After the Crash

after the crashPublished: 2015
Author: Michel Bussi

An intelligent and unique thriller


Time for a confession – I’m terrified of flying, I hate it with a passion. There are so many strange noises and bumps and dangers that I don’t understand and can’t control. I have recurring dreams where I either witness a plane crash or am on a plane which is taking off in the middle of a city centre and having to negotiate high rise office buildings and motorway flyovers. My biggest fear isn’t, however, flying. It’s not flying. It’s crashing to the ground or into the side of a mountain at 500 miles per hour – the very scenario at the heart of Michel Bussi’s intriguing thriller After the Crash.

Just before Christmas 1980 a plane crashes into a mountain on the Swiss/French border. 168 of the 169 people onboard are killed in the ensuing fireball but one passenger survives, a three month old baby is thrown from the wreckage. Two families come forward claiming the child as their own – the wealthy and ruthless de Carvilles and the poor but loving Vitrals. Who is the child – Emilie or Lyse-Rose? Over the following 18 years a private investigator works tirelessly but ultimately unsuccessfully to uncover the truth. As all hope fades and he contemplates suicide, a chance discovery promises to finally solve the mystery however he is murdered before he can bring the truth to light.

I was hooked from the first page of After the Crash until the very end, for a couple of nights I stayed up much later than I intended in order to find out exactly what had happened in December 1980 and who the child actually was. As with several books I’ve read recently, the action takes place in two timeframes with flashbacks fleshing out the narrative.

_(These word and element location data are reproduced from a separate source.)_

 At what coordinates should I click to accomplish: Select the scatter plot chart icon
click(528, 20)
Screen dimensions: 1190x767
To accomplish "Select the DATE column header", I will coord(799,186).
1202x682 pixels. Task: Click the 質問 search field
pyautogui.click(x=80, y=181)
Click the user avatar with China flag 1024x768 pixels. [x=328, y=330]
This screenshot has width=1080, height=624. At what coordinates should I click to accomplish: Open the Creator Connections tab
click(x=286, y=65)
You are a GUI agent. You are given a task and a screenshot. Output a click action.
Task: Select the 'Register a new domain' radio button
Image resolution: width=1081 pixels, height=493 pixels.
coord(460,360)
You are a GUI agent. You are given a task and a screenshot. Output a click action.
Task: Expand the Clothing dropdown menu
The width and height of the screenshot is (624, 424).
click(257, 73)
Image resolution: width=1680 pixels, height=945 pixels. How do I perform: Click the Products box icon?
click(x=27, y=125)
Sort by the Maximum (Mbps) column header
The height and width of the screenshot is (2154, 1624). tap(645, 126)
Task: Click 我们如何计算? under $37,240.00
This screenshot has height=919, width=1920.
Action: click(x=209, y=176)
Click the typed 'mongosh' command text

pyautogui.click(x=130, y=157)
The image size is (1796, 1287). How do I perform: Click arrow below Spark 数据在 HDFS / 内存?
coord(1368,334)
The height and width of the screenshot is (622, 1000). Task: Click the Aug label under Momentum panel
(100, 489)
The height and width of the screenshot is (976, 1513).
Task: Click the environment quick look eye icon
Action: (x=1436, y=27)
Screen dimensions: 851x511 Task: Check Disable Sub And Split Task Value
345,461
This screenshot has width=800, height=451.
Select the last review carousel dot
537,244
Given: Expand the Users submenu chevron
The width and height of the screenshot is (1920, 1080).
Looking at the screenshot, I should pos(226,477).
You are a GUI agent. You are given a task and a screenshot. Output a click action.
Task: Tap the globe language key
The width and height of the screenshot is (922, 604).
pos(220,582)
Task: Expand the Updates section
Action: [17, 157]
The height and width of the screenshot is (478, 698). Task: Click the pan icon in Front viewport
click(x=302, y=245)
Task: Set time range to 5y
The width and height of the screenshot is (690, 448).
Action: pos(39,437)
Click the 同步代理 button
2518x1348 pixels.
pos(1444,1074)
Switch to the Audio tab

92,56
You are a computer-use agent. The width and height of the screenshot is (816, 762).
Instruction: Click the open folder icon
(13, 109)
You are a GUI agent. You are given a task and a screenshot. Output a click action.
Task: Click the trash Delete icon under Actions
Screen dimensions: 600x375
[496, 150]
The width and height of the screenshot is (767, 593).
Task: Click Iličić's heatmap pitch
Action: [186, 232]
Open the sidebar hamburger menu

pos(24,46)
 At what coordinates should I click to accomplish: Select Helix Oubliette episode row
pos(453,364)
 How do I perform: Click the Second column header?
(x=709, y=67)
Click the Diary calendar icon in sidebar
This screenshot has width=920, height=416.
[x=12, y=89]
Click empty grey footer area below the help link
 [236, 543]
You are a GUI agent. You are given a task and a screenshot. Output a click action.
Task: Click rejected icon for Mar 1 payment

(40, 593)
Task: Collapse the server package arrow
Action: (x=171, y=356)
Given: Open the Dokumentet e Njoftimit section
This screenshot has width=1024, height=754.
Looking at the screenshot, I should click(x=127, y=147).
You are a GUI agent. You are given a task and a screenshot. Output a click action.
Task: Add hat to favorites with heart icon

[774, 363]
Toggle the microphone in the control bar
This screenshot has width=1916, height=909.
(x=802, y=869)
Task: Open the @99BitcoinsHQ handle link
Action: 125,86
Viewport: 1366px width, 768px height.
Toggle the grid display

In this, unlike other books, the switching of timelines feels seamless and it reads as one complete story rather than two different stories told concurrently.

The characters are all fully fleshed out and complex – even those who aren’t likeable have their sympathetic moments. I particularly had real sympathy for Malvina, the sister of one of the babies on the plane driven to insanity by the situation and her apparent loss. Her extreme actions are somehow forgivable because of her background.

There are a number of twists and turns, only one or two of which I saw coming and by the end I did have a little bit of fatigue. There’s also a degree of suspension of disbelief required and once or twice that did test my patience. Despite that, I really did enjoy After the Crash. It’s an intelligent and gripping thriller unlike anything else I’ve read in a long time.